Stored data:
++++++++++

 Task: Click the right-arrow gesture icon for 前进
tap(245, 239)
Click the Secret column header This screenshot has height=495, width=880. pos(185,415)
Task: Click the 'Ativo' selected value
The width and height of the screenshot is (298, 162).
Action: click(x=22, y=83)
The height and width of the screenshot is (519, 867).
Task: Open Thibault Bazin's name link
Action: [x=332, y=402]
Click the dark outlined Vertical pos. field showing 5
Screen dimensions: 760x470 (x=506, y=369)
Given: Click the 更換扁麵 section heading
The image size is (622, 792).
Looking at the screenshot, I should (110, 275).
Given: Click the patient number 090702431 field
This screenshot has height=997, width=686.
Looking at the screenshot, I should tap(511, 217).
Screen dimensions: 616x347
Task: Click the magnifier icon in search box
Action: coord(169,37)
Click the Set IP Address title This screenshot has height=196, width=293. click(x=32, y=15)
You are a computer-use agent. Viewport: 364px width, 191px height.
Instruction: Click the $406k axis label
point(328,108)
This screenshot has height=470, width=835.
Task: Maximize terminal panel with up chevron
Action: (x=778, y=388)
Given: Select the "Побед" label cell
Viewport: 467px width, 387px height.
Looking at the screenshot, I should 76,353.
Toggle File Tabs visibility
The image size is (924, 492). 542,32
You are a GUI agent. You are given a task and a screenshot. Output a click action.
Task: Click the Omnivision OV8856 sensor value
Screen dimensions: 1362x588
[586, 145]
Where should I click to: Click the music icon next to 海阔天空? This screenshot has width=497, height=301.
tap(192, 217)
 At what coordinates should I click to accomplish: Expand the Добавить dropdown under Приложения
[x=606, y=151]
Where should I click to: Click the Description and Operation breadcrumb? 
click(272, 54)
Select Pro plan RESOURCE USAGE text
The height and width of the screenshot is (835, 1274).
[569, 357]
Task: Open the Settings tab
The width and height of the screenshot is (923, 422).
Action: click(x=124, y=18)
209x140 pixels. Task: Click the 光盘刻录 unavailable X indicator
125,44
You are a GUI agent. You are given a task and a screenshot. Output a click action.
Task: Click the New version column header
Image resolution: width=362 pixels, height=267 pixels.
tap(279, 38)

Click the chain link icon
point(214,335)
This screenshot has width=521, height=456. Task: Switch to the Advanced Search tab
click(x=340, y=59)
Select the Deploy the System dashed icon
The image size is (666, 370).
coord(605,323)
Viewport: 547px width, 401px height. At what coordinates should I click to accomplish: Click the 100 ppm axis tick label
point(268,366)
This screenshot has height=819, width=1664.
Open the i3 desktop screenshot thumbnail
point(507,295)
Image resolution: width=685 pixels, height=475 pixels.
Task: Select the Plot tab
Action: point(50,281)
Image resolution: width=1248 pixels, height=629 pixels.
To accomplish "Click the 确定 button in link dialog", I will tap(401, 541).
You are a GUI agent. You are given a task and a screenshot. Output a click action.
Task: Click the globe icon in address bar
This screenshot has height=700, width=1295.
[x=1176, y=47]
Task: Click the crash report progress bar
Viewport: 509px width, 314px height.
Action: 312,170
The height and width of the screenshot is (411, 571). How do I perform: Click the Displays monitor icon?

++++++++++

Instructions to follow:
How many of the lines above contain "value"? Give the number by itself.

Final answer:
2